Un clamoroso flop (tuo o altrui) da cui hai imparato più che da un successo?
Ci sono almeno due programmi a cui ho lavorato che sono nati male e che hanno vissuto peggio, purtroppo, ma lascerò alla curiosità di chi abbia tempo e voglia di compulsare il mio curriculum indovinare quali! Quando fai un programma che funziona – e ne ho fatti per fortuna diversi – il rischio è proprio abituarsi al fatto che le cose vadano sempre bene: i fattori che determinano un successo sono tantissimi, molte volte imprevedibili. Il programma piace al pubblico o alla critica e ci si gode il successo senza analizzarlo. Invece i segnali che un programma rischia di risultare un disastro si avvertono spesso già durante la lavorazione. Qualche volta si riesce a rimettere le cose a posto, altre no. Ma fare esperienza di errori grandi e piccini, lavorando a programmi sbagliati o con delle parti traballanti, è una palestra preziosa. Si è costretti a ragionare su cosa si è fatto e come, a trovare cosa non ha funzionato e perché. E la volta successiva – a meno di non essere diabolici – non si persevera nell’errore. Proverbialmente, perlomeno, perché vedo anche tante cose in onda i cui autori sembrano non aver capito la lezione. E sicuramente anch’io ho rimosso degli errori fatti e li ho ripetuti.
Come si riconosce un format originale?
Quello dell’originalità pura è, secondo me, un mito.

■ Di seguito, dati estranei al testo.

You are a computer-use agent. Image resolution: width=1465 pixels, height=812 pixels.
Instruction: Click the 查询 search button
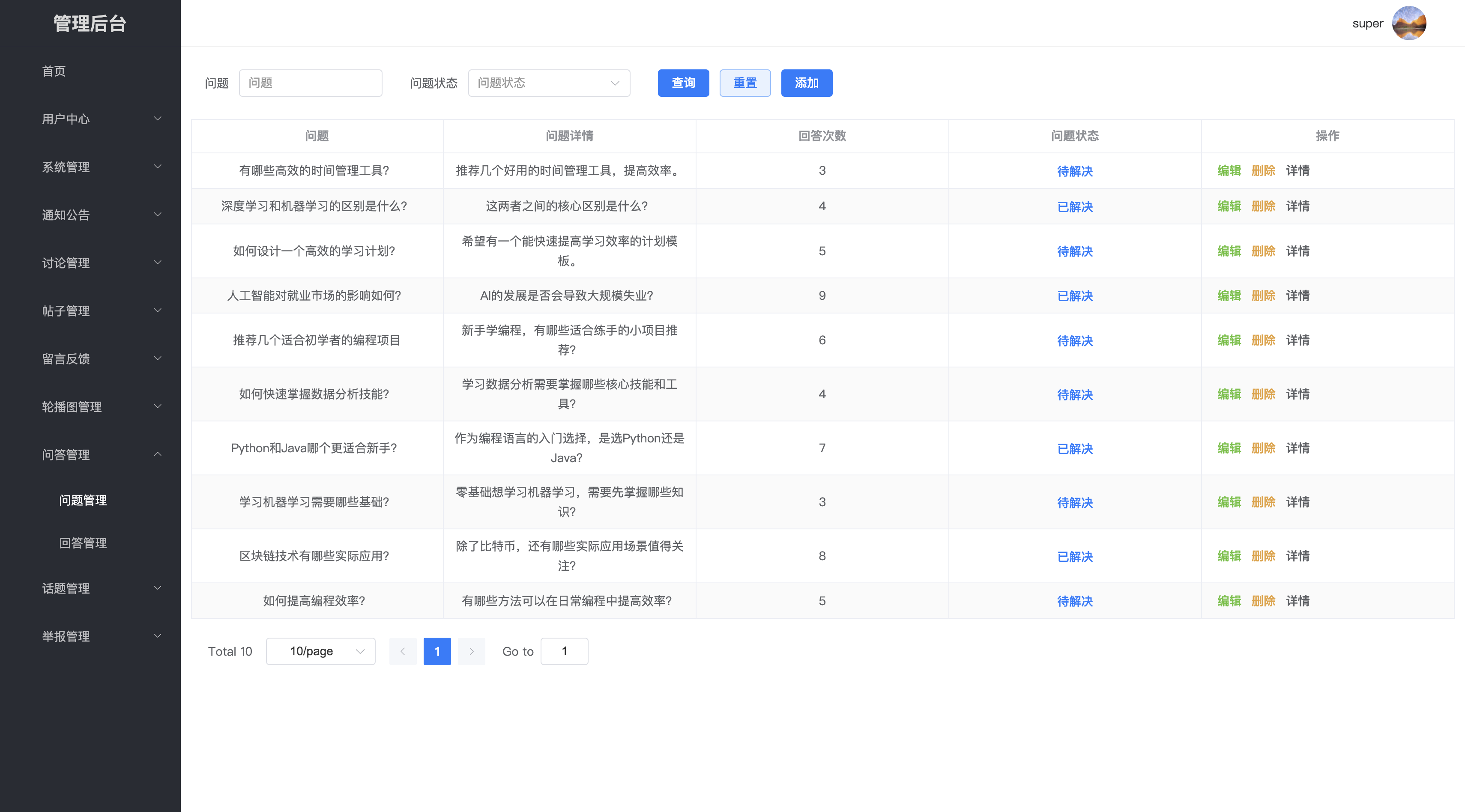[684, 83]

È difficilissimo inventare qualcosa di veramente nuovo. Si possono inventare delle variazioni, delle estremizzazioni, delle connessioni. E così nasce un programma nuovo che però affonda le radici in un patrimonio passato. Ma non è una critica, la mia, piuttosto una constatazione. Del resto io ritengo che quando realizziamo un format siamo strumenti di un sentire collettivo, coloro che materialmente concretizzano idee che sono nell’aria, come si suol dire. Per cui quando uno dice: “quella è un’idea mia” divento diffidente. Ho conosciuto autori – o più propriamente ciarlatani – che si intestavano l’invenzione del Grande Fratello, avendolo pensato prima che andasse in onda quello che tutti conosciamo. Ma pensare un programma è ben diverso dal realizzarlo. Aggiungo poi una cosa: la forma viene spesso confusa col contenuto e una bella invenzione formale può ridare vita a un contenuto antico. Intendo dire: nella Corrida c’era già tutto quello che vediamo nei talent show odierni, era diversa la forma, allora più ingenua, più semplice, più da strapaese. Ma la forza era la stessa dei talent di oggi, anzi era forse maggiore perché non ingabbiata, non programmata.
Questo per dire che l’originalità per me va cercata nell’attualizzazione di narrazioni magari più vecchie attraverso l’invenzione di nuove regole, paletti, linguaggi, innovazioni registiche e narrative, commistioni con altri media e altro ancora. È lì che si gioca la partita dell’originalità, oggi.